▶ **Extracted records**:
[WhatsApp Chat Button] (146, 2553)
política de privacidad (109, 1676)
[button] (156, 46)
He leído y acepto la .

...

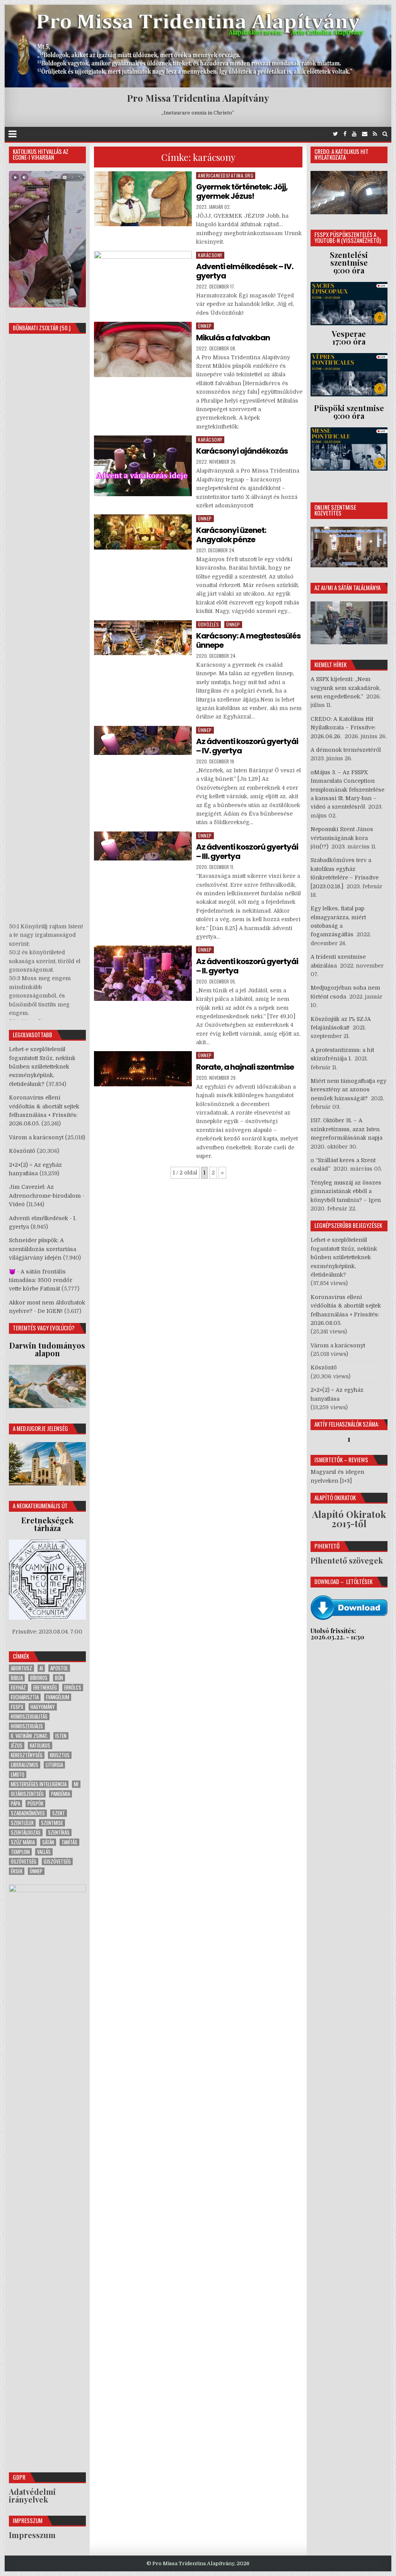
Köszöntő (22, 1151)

▶ **What is required**: In the listing above, the lines from the one containing "[WhatsApp Chat Button] (146, 2553)" through the one containing "He leído y acepto la ." must be set down exactly, with no other lines.

▶ **Output for this exercise**:
[WhatsApp Chat Button] (146, 2553)
política de privacidad (109, 1676)
[button] (156, 46)
He leído y acepto la .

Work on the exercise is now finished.